This is why it matters to every fund manager with a tech allocation, which is essentially every fund manager.


The Bull Case

Start with the demand side, because the bears tend to skip it. All five major hyperscalers report that their AI capacity is being absorbed as quickly as it can be deployed. Microsoft has an $80 billion unfulfilled Azure backlog, largely constrained by power availability rather than customer interest. Alphabet’s cloud backlog surpassed $460 billion. AWS is running at roughly $150 billion annualized and growing 28% year-over-year. Google Cloud surged 63% in Q1 2026. Microsoft’s AI business crossed a $37 billion annual run rate, up 123% year-over-year. The revenue side is real and accelerating.

There’s also a structural argument the bulls keep returning to: no hyperscaler can unilaterally stop spending and cede ground to competitors. The capex cycle is, in that sense, self-reinforcing regardless of near-term returns. Amazon CEO Andy Jassy said the company is “confident in the long-term capex investments” it is making. The CEOs of these companies are not guessing. They have years of forward bookings anchoring their conviction.

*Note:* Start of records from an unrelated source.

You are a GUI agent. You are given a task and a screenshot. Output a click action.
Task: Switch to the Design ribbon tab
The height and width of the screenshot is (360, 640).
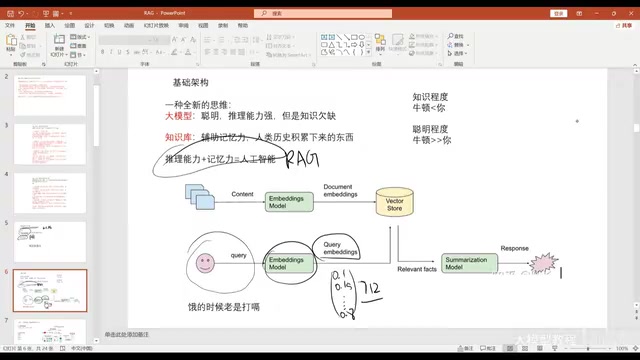[x=89, y=25]
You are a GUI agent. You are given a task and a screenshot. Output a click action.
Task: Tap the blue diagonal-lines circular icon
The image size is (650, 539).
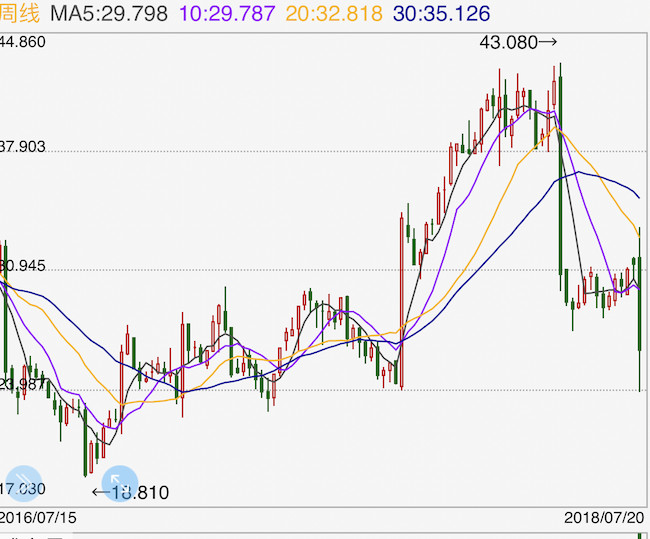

One more thing worth noting. This is not 2000. The companies doing the spending are among the most profitable businesses in history. Google, Meta, Microsoft, Amazon generated a combined $372 billion in net operating profit over the last twelve months across all their businesses. These are not pre-revenue startups burning through venture capital. They are cash machines choosing to plow that cash into infrastructure they believe will compound for a decade.

And according to one recent analysis, the AI economy is now generating roughly $1.19 in hyperscaler and neocloud revenue for every dollar of AI infrastructure depreciation, up from below 1.0 a year ago. The math is beginning, just barely, to work in the bulls’ favor.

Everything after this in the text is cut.